BAGHDAD (Reuters) - Iraq’s top Shi‘ite cleric Grand Ayatollah Ali al-Sistani said on Friday regional states were not doing enough to stop the flow of militants into Iraq, and warned that the fighters would return one day to threaten their home countries.
Islamic State has attracted Sunni Muslim fighters from across the world to its self-declared caliphate in parts of Syria and Iraq. Large numbers have fought on the front line or carried out suicide bombing missions.
Sistani’s representative Sheikh Abdulmehdi al-Karbalai said the prominent role of foreign fighters was a sign of international negligence.

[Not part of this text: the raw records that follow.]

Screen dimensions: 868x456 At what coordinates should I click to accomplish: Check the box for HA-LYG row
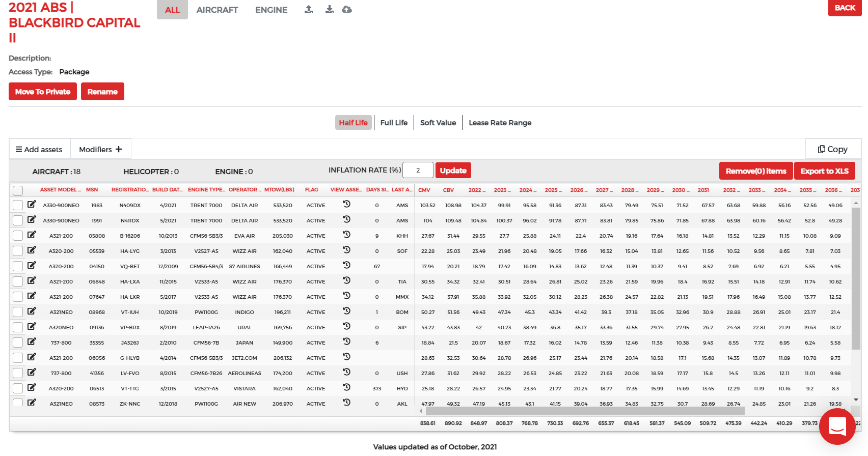(x=18, y=251)
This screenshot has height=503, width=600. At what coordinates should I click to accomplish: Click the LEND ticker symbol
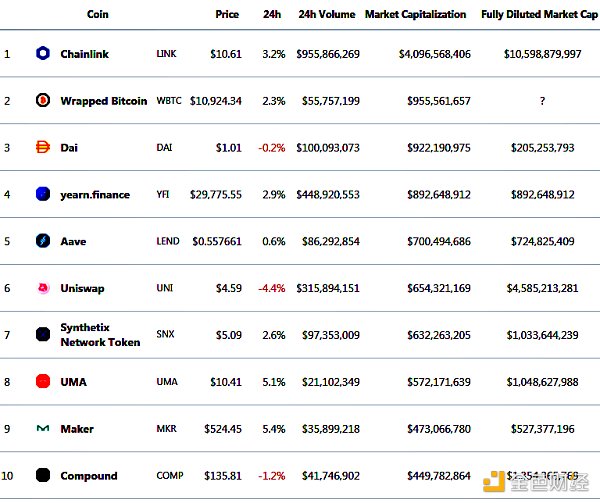point(167,241)
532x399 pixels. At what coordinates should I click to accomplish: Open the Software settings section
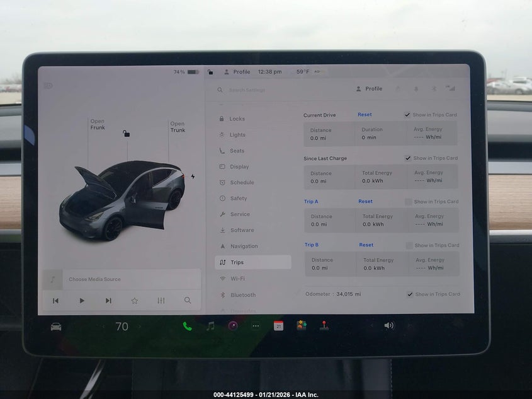(x=242, y=230)
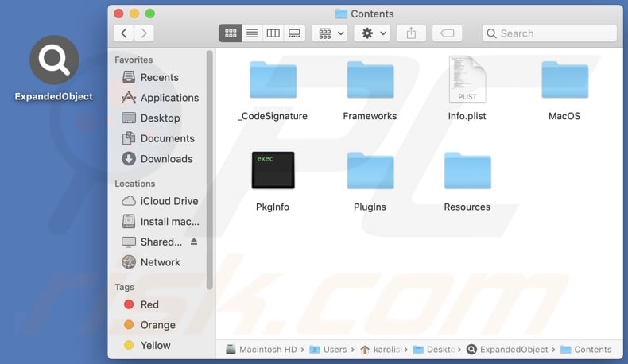Open the PkgInfo exec file
628x364 pixels.
click(x=273, y=170)
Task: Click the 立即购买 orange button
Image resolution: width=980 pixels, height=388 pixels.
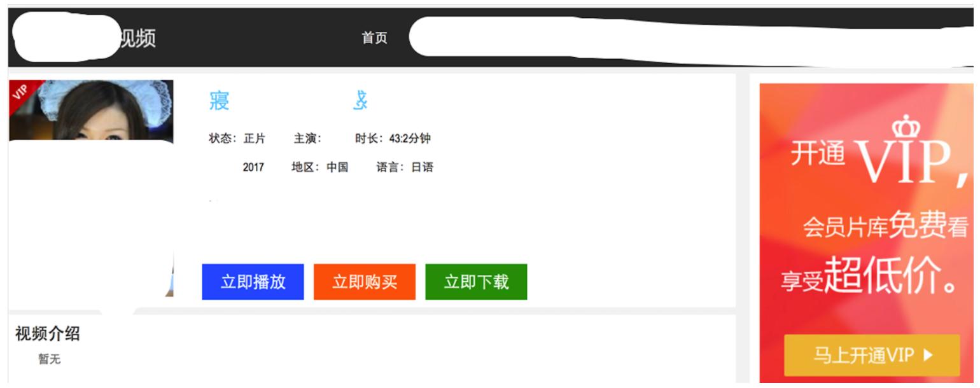Action: [365, 281]
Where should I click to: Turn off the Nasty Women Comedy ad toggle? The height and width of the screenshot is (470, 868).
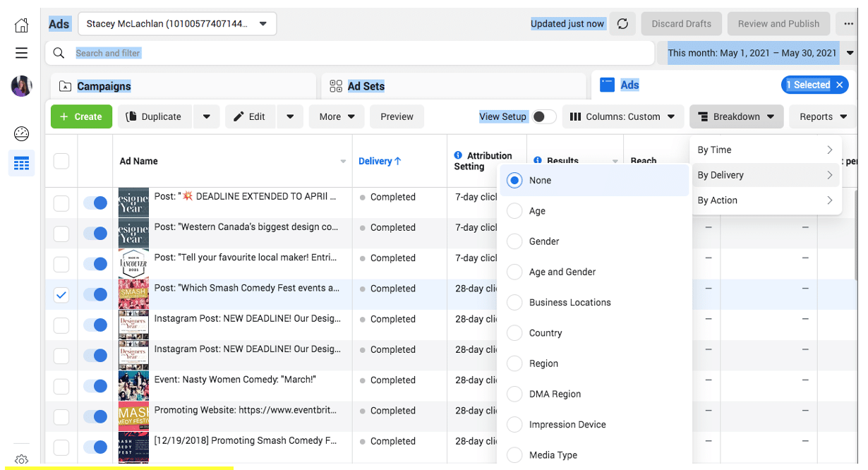point(95,386)
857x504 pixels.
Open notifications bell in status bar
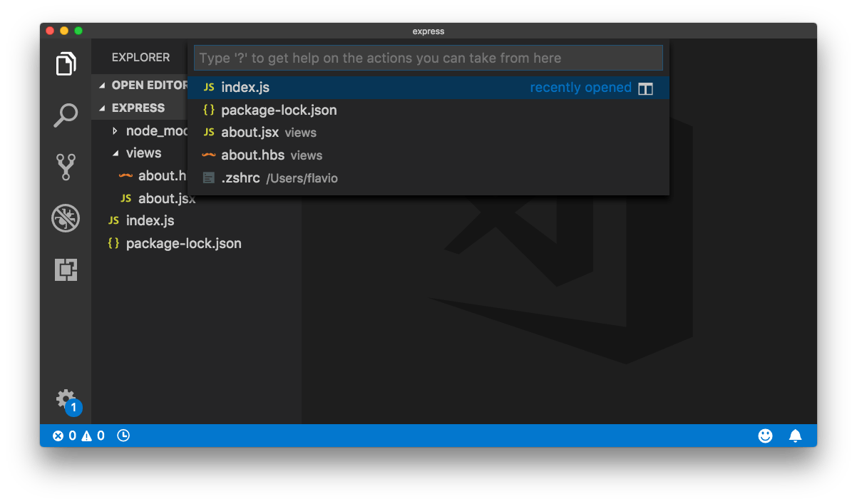pyautogui.click(x=795, y=436)
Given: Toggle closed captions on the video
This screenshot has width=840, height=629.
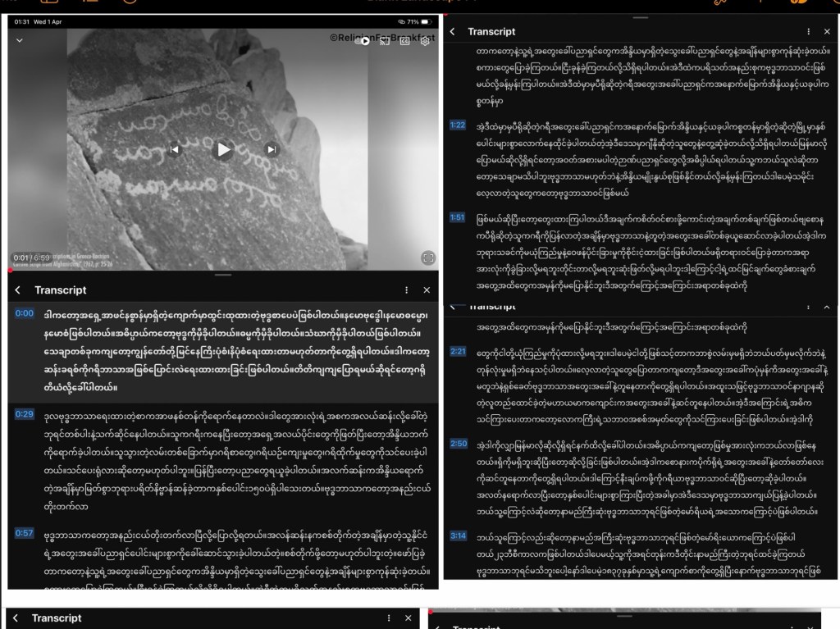Looking at the screenshot, I should 404,41.
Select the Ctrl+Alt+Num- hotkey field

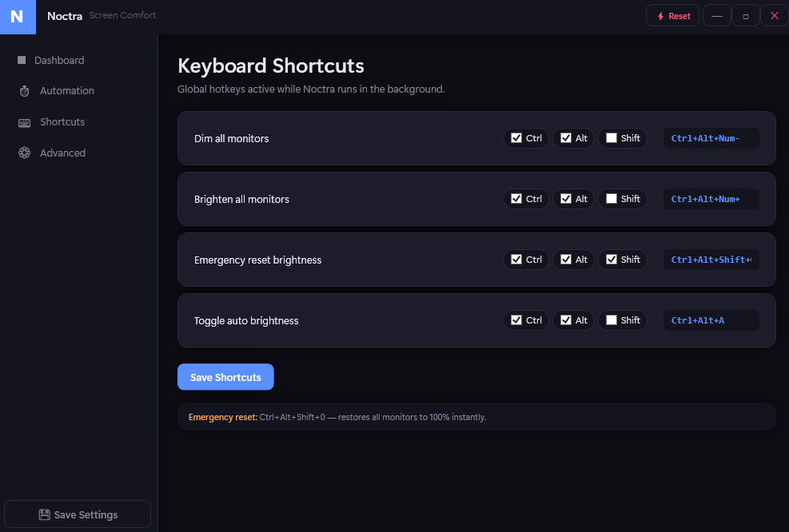tap(711, 137)

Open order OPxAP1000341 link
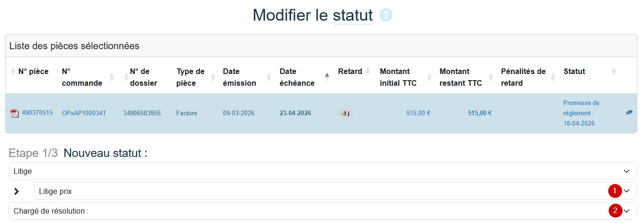84,113
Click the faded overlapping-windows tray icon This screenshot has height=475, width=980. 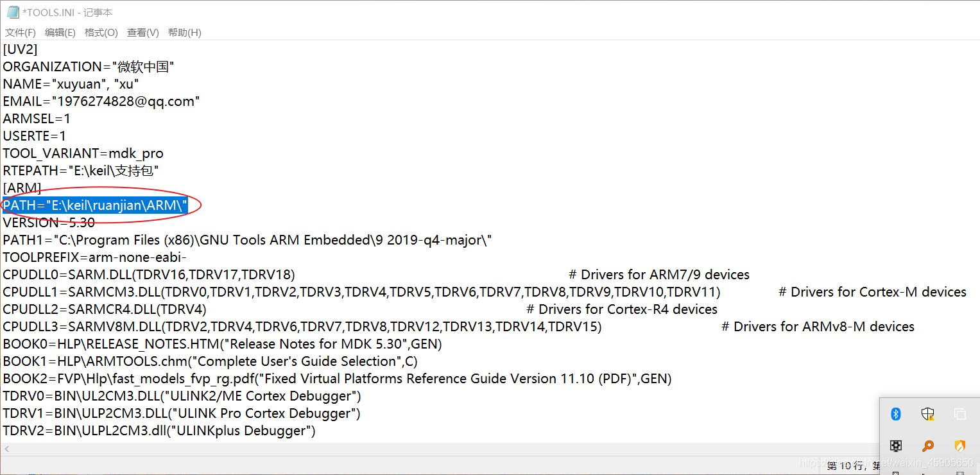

“The continuation of this policy of indifference and the intentional or non-intentional ignoring of the flow of these members to Iraq will increase the peril of these gangs to the country and entire region,” Karbalai said in a Friday sermon.
“It will pose a real threat to their home countries. It is possible that they will return to them in the future to form terrorist cells that will participate in disturbing the safety and security of those countries.”
A growing number of attacks in the Middle East have been claimed in the name of Islamic State supporters, particularly in North Africa and Gulf Arab countries.
“The neighboring and international countries that these terrorists come from are invited to take serious measures to prevent the enlisting of new members to this terrorist organization,” Karbalai said.